作業内容:
a – 本文の「しかし、油圧モータにて駆動さ」から「概要を示して簡単に説明する。」までを、一字も変えずにそのまま書き写してください。
b – 本文を読み、次の問いに答えてください。
(i) 防爆エリアに設置された場合、低温流体昇圧ポンプの駆動源には何が使われるか。
(ii) 図2の低温流体昇圧ポンプ1は、何というポンプか。
(iii) 図2の符号9a,9bは何を示しているか。

═══ 本文 ═══

説明

低温流体昇圧用ポンプシステム

【課題】油圧モータ駆動される低温流体昇圧ポンプにおいて、ガス流入に伴う負荷の急激な減少により、駆動源の油圧モータに生じる過回転を防止した低温流体昇圧用ポンプシステムを提供する。
【解決手段】低温流体タンクから導入した低圧の低温流体を昇圧する油圧モータ32で駆動する低温流体昇圧ポンプ20と、油圧モータ32と該油圧モータ32に油圧を供給する油圧ポンプ30との間を連結する油圧流路31に設置された開度調整可能な制御弁33と、低温流体昇圧ポンプ20の上流側で計測した低温流体の流量値の減少に合わせて制御弁33の開度を調整する制御部40とを備えている。

【発明の詳細な説明】
【技術分野】
【0001】
本発明は、液化天然ガス(LNG)等の低温流体を昇圧する低温流体昇圧用ポンプシステムに係り、特に、油圧ポンプにて駆動された油圧モータを駆動源とする低温流体昇圧ポンプの油圧モータ過回転防止に関する。
【背景技術】
【0002】
各種用途に適用される低温流体昇圧用ポンプシステムは、流体の種類によっては防爆エリアに設置される。防爆エリアに設置された場合には、低温流体昇圧用ポンプシステムを構成する低温流体昇圧ポンプの駆動源として油圧モータが使用されている。
しかし、油圧モータにて駆動される低温流体昇圧ポンプは、作動流体としたLNGや液体水素が気化したガスを吸入した場合、すなわち、液体を取り扱う低温流体昇圧ポンプに気体が流入すると、低温流体昇圧ポンプの負荷が急激に減少することによって、油圧モータの回転が過回転の状態になる。
【0003】
低温流体昇圧用ポンプシステムに使用される低温流体昇圧ポンプとしては、たとえば下記の特許文献1に開示されたものがあり、図2に概要を示して簡単に説明する。
図2の低温流体昇圧ポンプ1は、図示しない駆動部によりピストン2を往復動させるピストンポンプであり、図中の符号3はピストンロッド、4はシリンダブロック、5はシリンダ、6はピストンリング、7はピストン溝である。この低温流体昇圧ポンプ1は、ピストン2が往復動することにより、流体入口8aからシリンダ5内に導入した低温流体を昇圧して流体出口8bから流出させる。なお、図中の符号9a,9bは、流体入口8a及び流体出口8bに設置された逆止弁である。

═══ 提供データ ═══

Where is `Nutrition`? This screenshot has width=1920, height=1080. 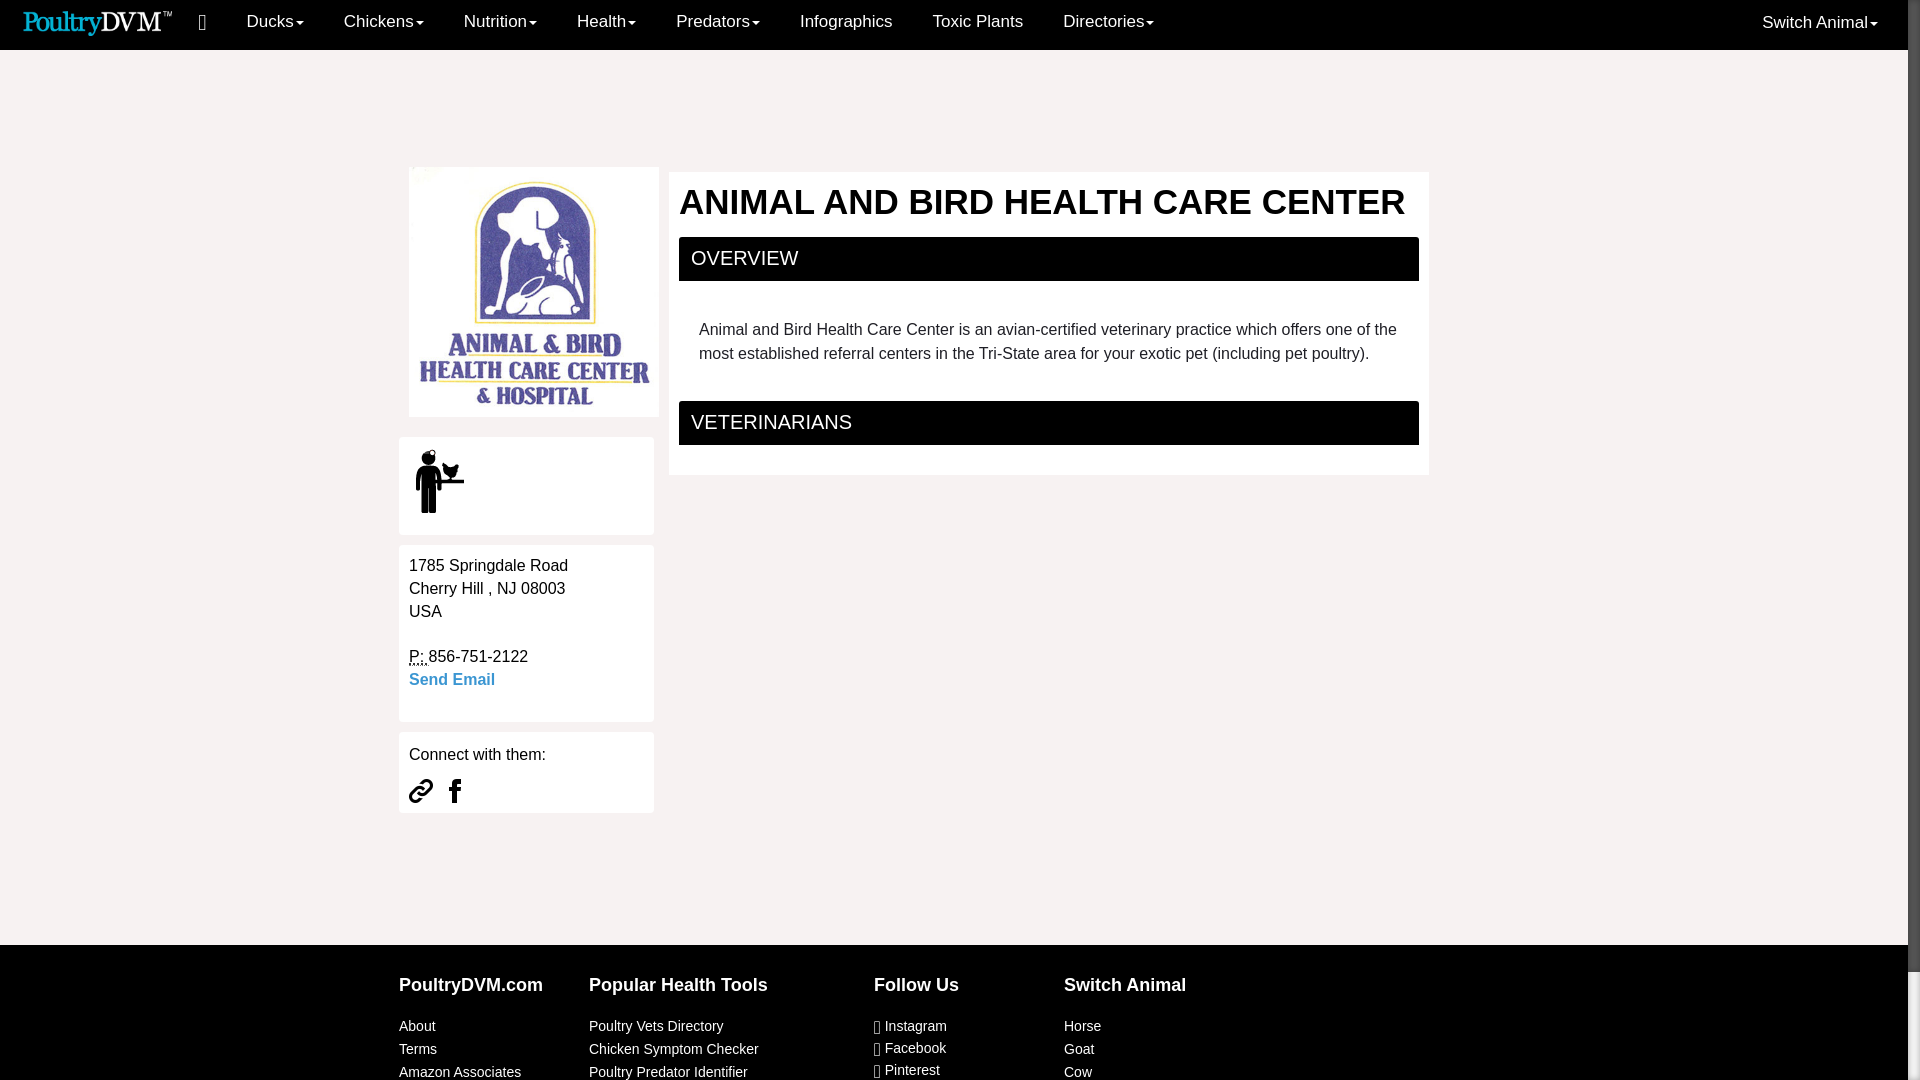
Nutrition is located at coordinates (500, 22).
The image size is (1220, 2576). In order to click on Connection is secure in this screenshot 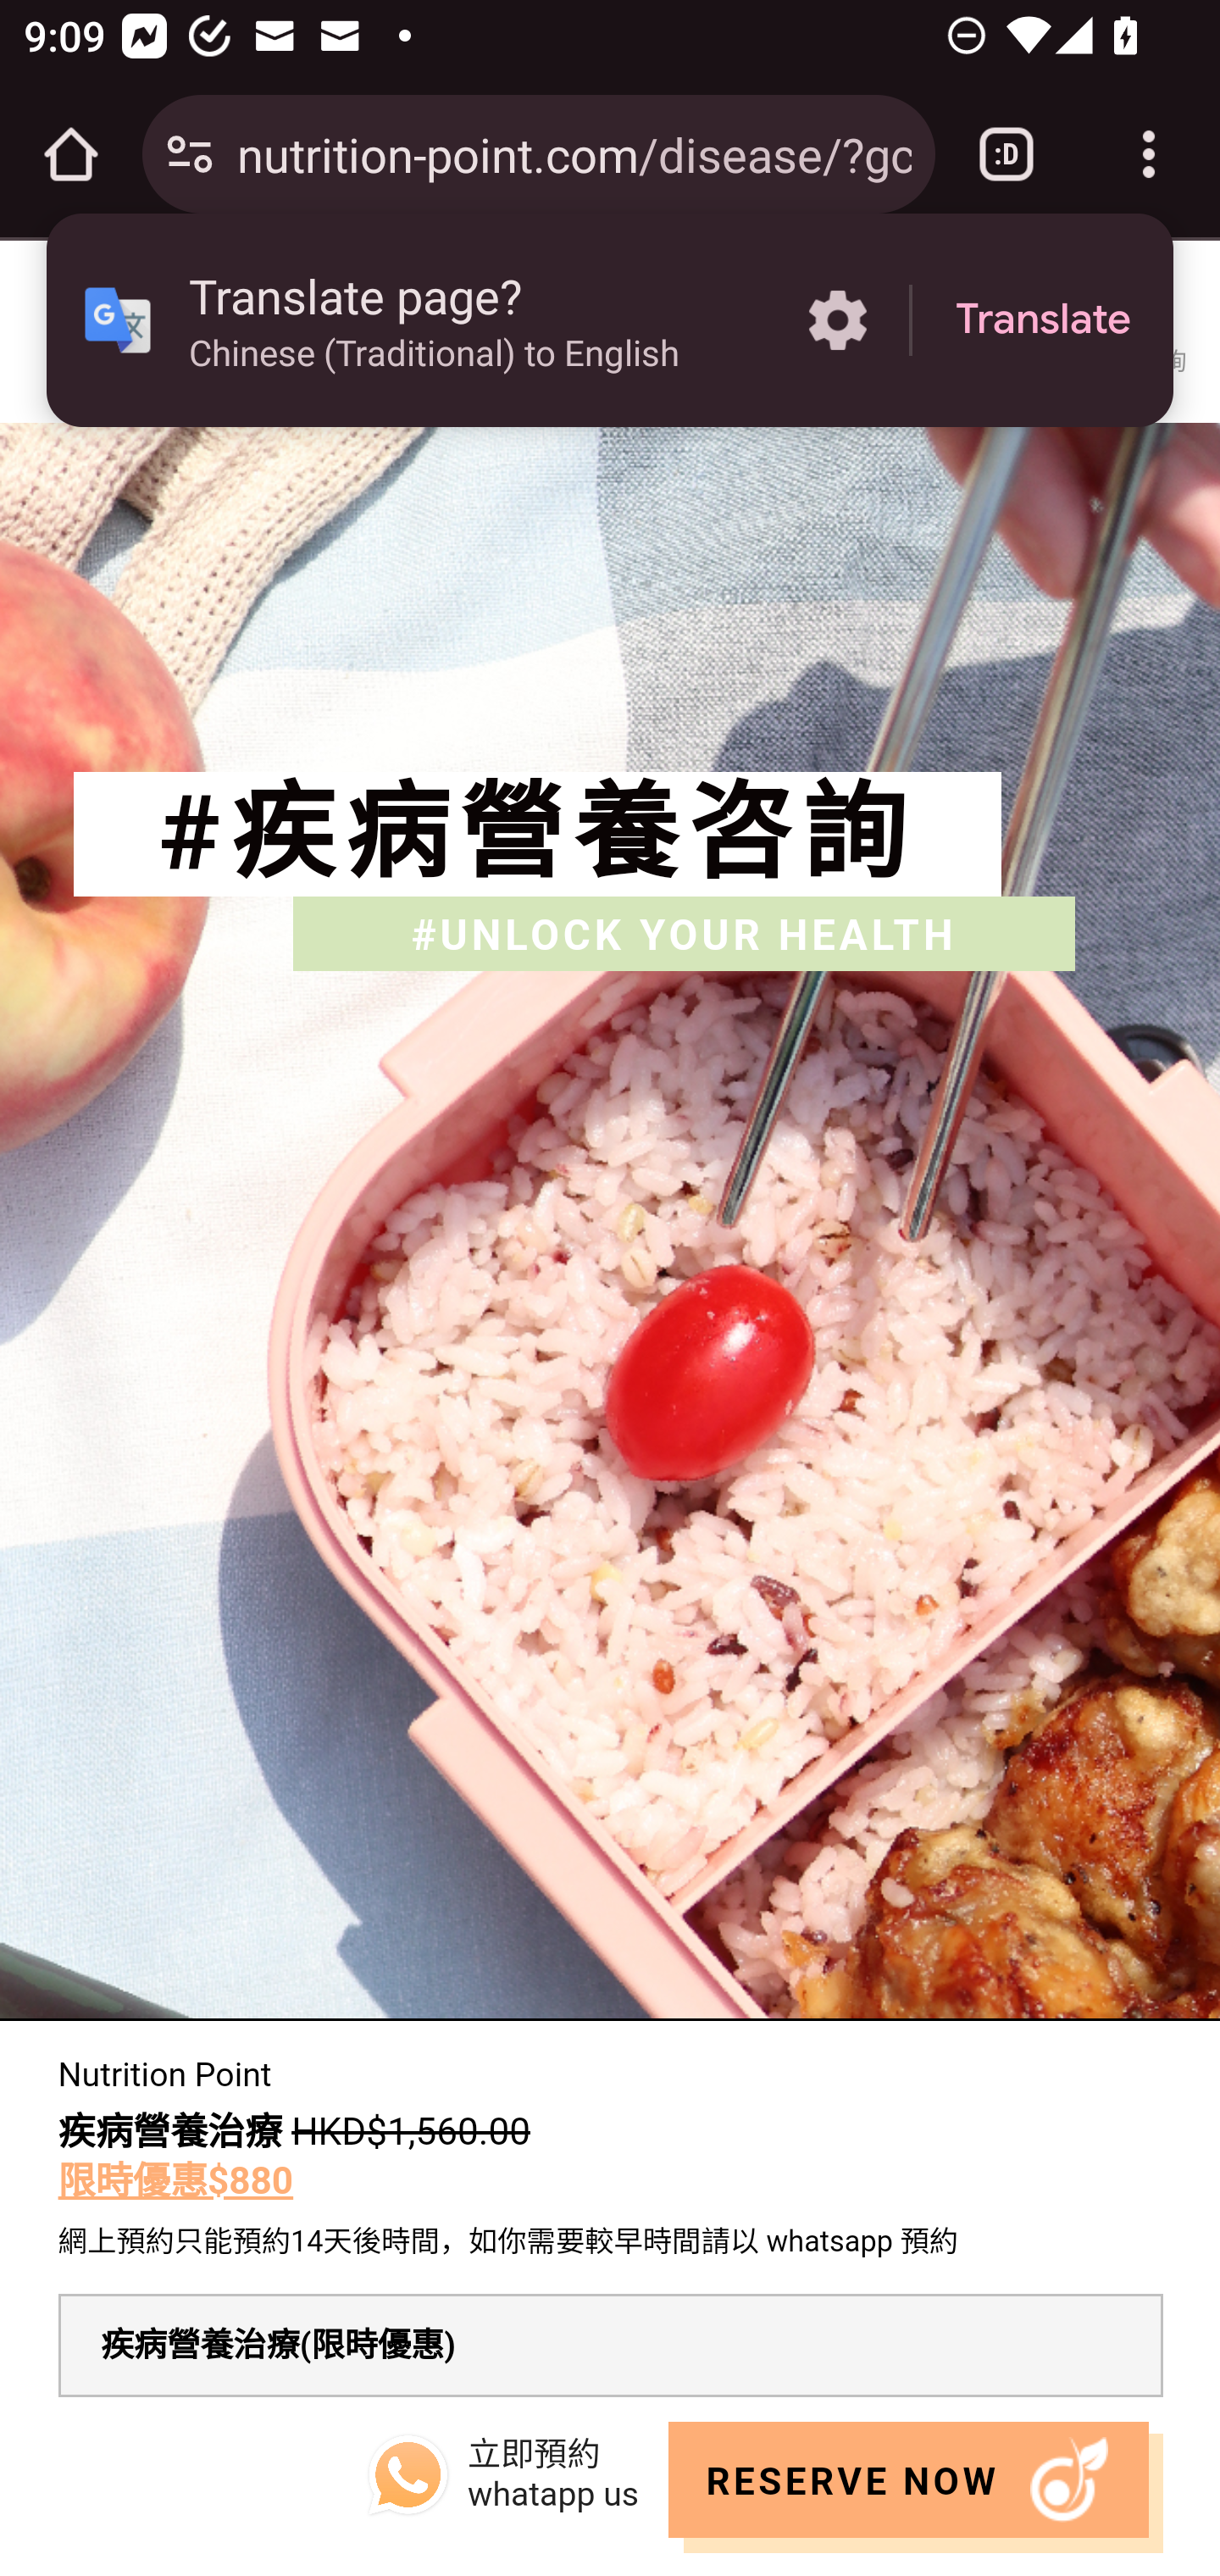, I will do `click(190, 154)`.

═══

解答:
a –
しかし、油圧モータにて駆動される低温流体昇圧ポンプは、作動流体としたLNGや液体水素が気化したガスを吸入した場合、すなわち、液体を取り扱う低温流体昇圧ポンプに気体が流入すると、低温流体昇圧ポンプの負荷が急激に減少することによって、油圧モータの回転が過回転の状態になる。
【0003】
低温流体昇圧用ポンプシステムに使用される低温流体昇圧ポンプとしては、たとえば下記の特許文献1に開示されたものがあり、図2に概要を示して簡単に説明する。

b –
(i) 油圧モータ
(ii) ピストンポンプ
(iii) 流体入口8a及び流体出口8bに設置された逆止弁